Scientists Have Created The ‘World’s Fastest’ Humanoid Robot And It Plays Soccer

robot humanoid ucla artemis soccer


Mechanical engineers at the UCLA Samueli School of Engineering have developed the “world’s fastest” humanoid robot, and it plays soccer.

Named ARTEMIS, which stands for Advanced Robotic Technology for Enhanced Mobility and Improved Stability, it has what the UCLA engineers call “first-of-its-kind technology.”

The robot was designed by researchers at the Robotics and Mechanisms Laboratory at UCLA, or RoMeLa, as a general-purpose humanoid robot, with a particular focus on bipedal locomotion over uneven terrain. Standing 4 feet, 8 inches tall and weighing 85 pounds, it’s capable of walking on rough and unstable surfaces, as well as running and jumping. ARTEMIS is able to remain steady even when strongly shoved or otherwise disturbed.

During tests in the lab, ARTEMIS has been clocked walking 2.1 meters per second, which would make it the world’s fastest walking humanoid robot, according to the UCLA researchers. It is also believed to be the first humanoid robot designed in an academic setting that is capable of running, and only the third overall.
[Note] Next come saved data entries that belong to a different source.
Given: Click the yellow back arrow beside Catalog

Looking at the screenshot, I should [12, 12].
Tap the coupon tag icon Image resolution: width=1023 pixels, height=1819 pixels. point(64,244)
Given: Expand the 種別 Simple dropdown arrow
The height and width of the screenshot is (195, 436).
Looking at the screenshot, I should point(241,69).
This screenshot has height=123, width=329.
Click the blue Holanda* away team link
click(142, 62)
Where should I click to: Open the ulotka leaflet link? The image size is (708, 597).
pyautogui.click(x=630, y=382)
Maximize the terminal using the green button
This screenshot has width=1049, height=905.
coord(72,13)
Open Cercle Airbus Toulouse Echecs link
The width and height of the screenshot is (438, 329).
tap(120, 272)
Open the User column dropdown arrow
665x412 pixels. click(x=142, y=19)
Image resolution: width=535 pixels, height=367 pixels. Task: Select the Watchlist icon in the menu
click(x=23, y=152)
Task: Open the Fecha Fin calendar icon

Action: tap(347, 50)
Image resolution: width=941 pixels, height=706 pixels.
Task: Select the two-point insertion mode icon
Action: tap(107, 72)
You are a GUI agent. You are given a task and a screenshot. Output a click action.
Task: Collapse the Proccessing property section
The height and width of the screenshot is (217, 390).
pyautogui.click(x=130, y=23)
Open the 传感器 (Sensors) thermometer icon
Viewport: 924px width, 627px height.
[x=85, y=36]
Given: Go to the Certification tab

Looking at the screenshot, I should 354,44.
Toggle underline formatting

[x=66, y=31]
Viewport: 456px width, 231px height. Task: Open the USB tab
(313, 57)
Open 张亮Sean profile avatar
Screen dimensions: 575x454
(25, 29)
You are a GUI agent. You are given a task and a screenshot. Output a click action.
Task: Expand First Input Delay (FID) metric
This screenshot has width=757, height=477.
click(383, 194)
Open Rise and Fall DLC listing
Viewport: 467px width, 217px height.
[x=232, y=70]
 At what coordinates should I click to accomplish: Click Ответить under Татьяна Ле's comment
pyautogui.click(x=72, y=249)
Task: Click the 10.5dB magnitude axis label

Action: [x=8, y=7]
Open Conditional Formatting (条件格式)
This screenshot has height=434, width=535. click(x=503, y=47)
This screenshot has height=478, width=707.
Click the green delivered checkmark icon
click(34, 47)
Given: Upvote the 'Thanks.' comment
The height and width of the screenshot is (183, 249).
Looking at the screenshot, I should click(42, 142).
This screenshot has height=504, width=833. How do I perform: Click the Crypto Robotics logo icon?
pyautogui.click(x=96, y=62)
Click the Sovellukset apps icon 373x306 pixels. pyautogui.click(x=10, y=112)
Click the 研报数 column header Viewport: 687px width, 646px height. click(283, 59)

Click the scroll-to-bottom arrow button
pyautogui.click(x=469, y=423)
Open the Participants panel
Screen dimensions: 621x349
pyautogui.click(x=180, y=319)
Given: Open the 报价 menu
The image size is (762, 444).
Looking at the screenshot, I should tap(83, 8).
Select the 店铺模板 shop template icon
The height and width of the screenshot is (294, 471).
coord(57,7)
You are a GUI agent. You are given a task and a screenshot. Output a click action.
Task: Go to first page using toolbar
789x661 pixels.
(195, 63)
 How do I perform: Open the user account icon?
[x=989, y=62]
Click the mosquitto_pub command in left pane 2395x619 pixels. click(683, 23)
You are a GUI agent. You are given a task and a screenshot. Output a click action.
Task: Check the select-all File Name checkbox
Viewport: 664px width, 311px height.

“That is the key behind its excellent balance while walking on uneven terrain and its ability to run — getting both feet off the ground while in motion,” said Dennis Hong, a UCLA professor of mechanical and aerospace engineering and the director of RoMeLa. “This is a first-of-its-kind robot.”

ARTEMIS’ ability to respond and adapt to what it senses comes from its system of sensors and actuators. It has custom-designed force sensors on each foot, which help the machine keep its balance as it moves. It also has an orientation unit and cameras in its head to help it perceive its surroundings.

Related: New Golfing Robot Can Find A Ball On The Green Then Determine How To Sink The Putt

In July, ARTEMIS will compete in the soccer competition of the 2023 RoboCup in Bordeaux, France.

In preparation for the RoboCup, the researchers have been testing the robot on regular walks around the UCLA campus.

Next on the humanoid robot’s training schedule will be testing ARTEMIS’ running and soccer-playing skills at the UCLA Intramural Field. They will also evaluate how well it can traverse uneven terrain and stairs, its capacity for falling and getting back up, and its ability to carry objects.